Localised depletion of polymerised actin at the front of Walker carcinosarcoma cells increases the speed of locomotion

Abstract

Spontaneously migrating Walker carcinosarcoma cells usually form lamellipodia at the front. Combined treatment with 10^‐5M colchicine and 10^‐7M latrunculin A produces large defects in the cortical F‐actin layer at the leading front and suppresses lamellipodia. However, the cortical actin layer at the rear is intact and shows myosin IIA accumulation. These cells, showing no or little detectable cortical F‐actin at the front and no morphologically recognisable protrusions, migrate faster than control cells with lamellipodia and an intact cortical actin layer.

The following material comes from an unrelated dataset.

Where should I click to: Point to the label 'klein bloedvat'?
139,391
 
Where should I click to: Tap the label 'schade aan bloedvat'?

This documents that the cortical actin layer or actin‐powered force generation at the front is redundant for locomotion. Colchicine and latrunculin A have synergistic effects in compromising the cortical layer at the front and in increasing the speed of locomotion, but antagonistic effects on the relative amount of F‐actin per cell. Colchicine but not latrunculin A, can increase the proportion of polarised and locomoting cells under appropriate conditions. Locomotion and polarity of cells treated with latrunculin A and colchicine is inhibited at latrunculin A concentrations >10^‐7M, by the myosin inhibitor BDM or the ROCK inhibitor Y‐27632. Colchicine and Y‐27632 have antagonistic effects on polarity and the speed of locomoting cells. The data show that locomotion of metazoan cells, which normally form lamellipodia, can be driven by actomyosin contraction behind the front (cell body, uropod). They are best compatible with a cortical contraction/frontal expansion model, but they are not compatible with models implying that actin polymerisation or actomyosin contraction at the front drive locomotion of the cells studied. Cell Motil. Cytoskeleton 53:189–202, 2002.